Тяготы работы не изменились по сравнению с предыдущими годами, когда он был привязан в Праге к своему рабочему столу или когда его посылали в провинцию для инспекций или экспертиз. «До тех пор, — говорит он, — пока я не свободен от работы в конторе, я попросту потерян, это для меня совершенно ясно. Речь идет лишь о том, чтобы, насколько это возможно, высоко держать голову, чтобы не утонуть». Как писать литературное произведение, когда каждую минуту тебя прерывают требования профессии. Такая двойная жизнь может довести до сумасшествия. Подобные соображения осаждают его постоянно. Однажды, впрочем, у него возникает противоположная мысль: он задается вопросом, хватит ли у него энергии посвятить всю свою жизнь литературе.
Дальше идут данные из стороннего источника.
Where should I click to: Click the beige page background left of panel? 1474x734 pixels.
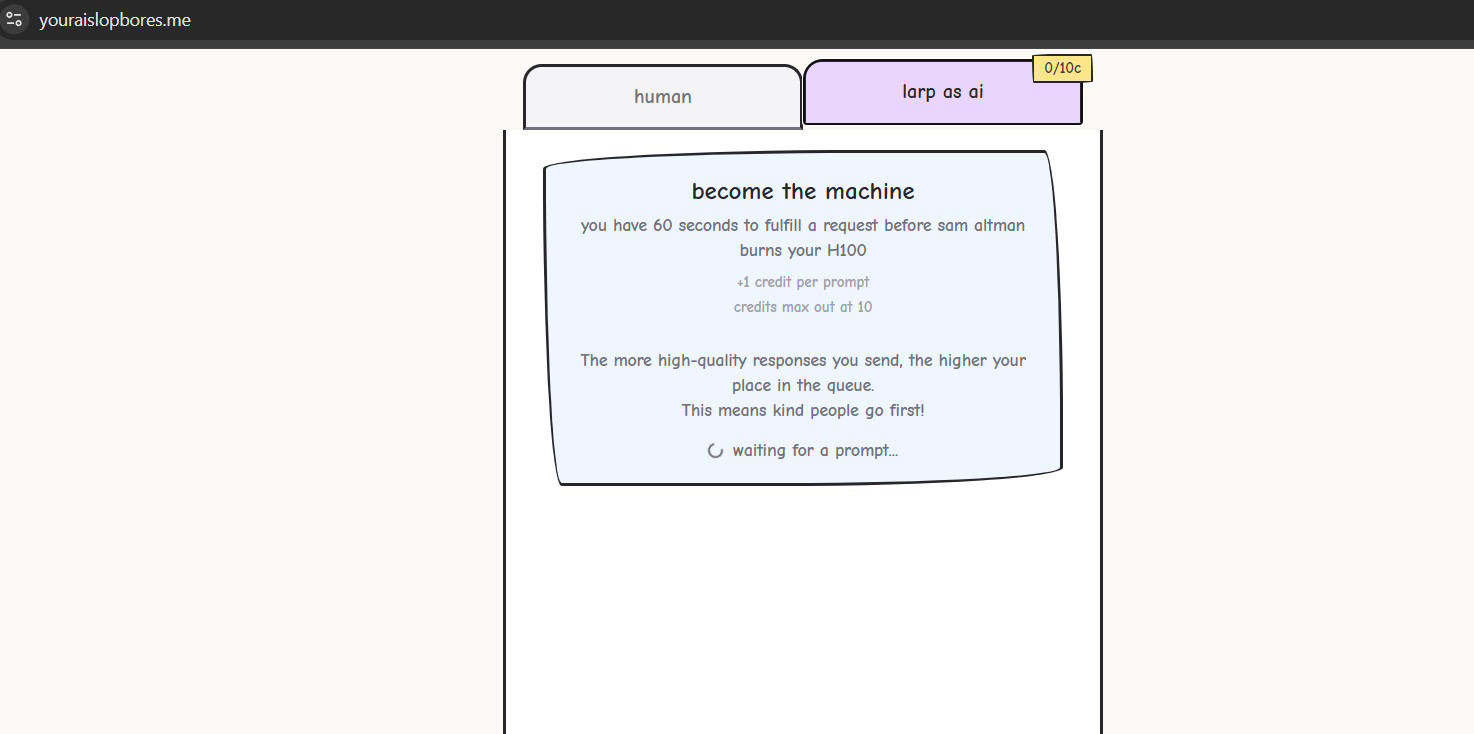point(250,400)
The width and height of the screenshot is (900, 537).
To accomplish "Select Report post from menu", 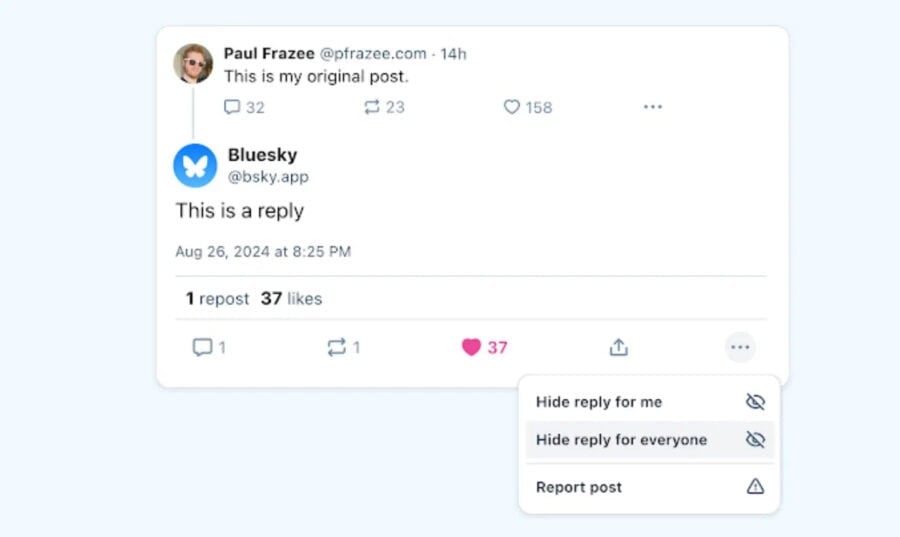I will (650, 487).
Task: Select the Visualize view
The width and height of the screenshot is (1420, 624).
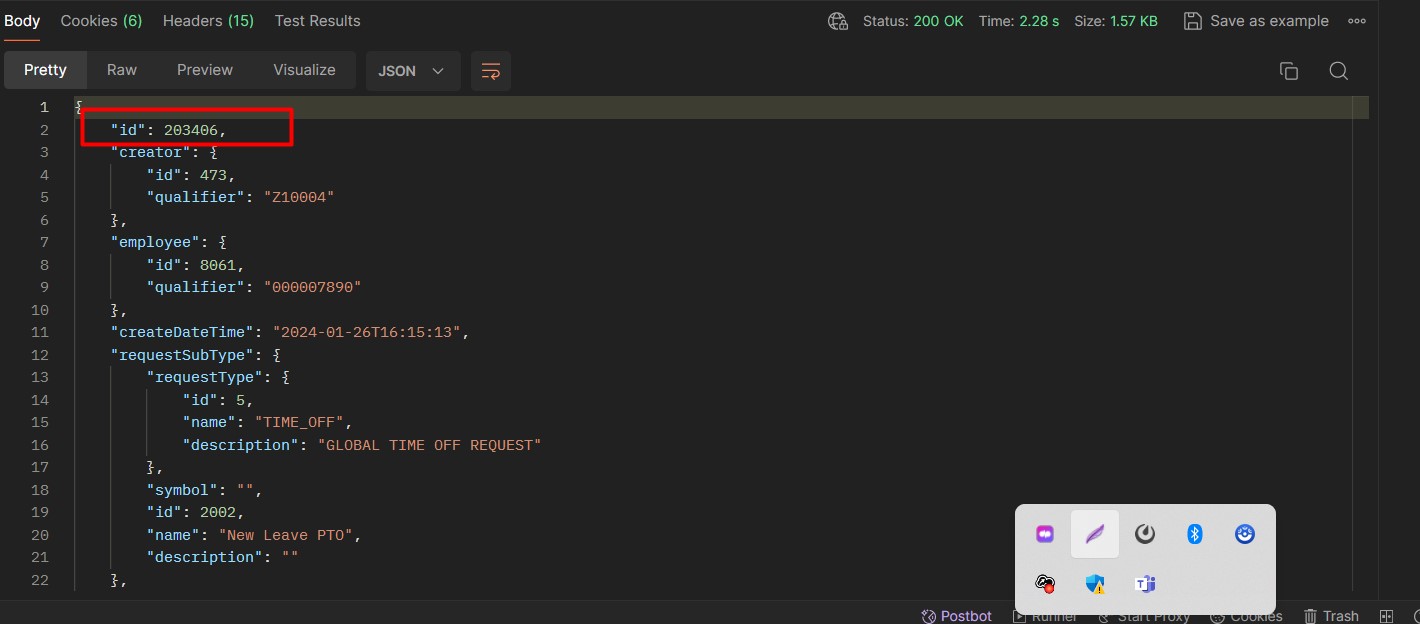Action: click(x=304, y=70)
В записи от 14 декабря 1911 года читаем: «Сегодня я поймал себя на мысли, что мог бы быть весьма удовлетворен своим настоящим положением и что я должен остерегаться того, чтобы высвободить все свое время ради литературы. Едва я принялся рассматривать эту мысль поближе, как перестал считать ее удивительной и она мне показалась уже привычной». И, несомненно, он говорит правду: литературное творчество сопровождается для него такими нервными издержками, что он не может, не рискуя своим здоровьем, уделять ему еще больше времени. В этой столь беспорядочной жизни работа, вопреки ее тяготам, является элементом стабильности: она и неудобство, но одновременно и противовес. Кафка ее проклинает, но и находит в ней также удобные отговорки.
Отношения Кафки с семьей ухудшились, об этом уже говорилось, после того как стали осмысленными и ясными. Эти годы в сущности становятся для него годами начала семейной драмы. Но главным событием в этой области является открытие асбестовой фабрики. Старшая из сестер Кафки к концу 1910 года вышла замуж за некоего Карла Германна, торговца, который станет любимым зятем Германа Кафки. Франц, как он пишет Максу Броду, без особого труда «переварил» своего нового родственника. Но к концу 1911 года Карл Германн решает открыть в Жижкове, пригороде Праги, асбестовую фабрику. Уступая давлению своих родителей, которые не прекращали упрекать его в том, что он зарабатывает слишком мало, Франц Кафка соглашается участвовать в предприятии и с этой целью занимает деньги у своего отца. Он участвует с Карлом Германном в составлении контракта у адвоката, и, похоже, в ходе этих переговоров рождается антипатия между зятем и шурином: «Я изучал лицо Г.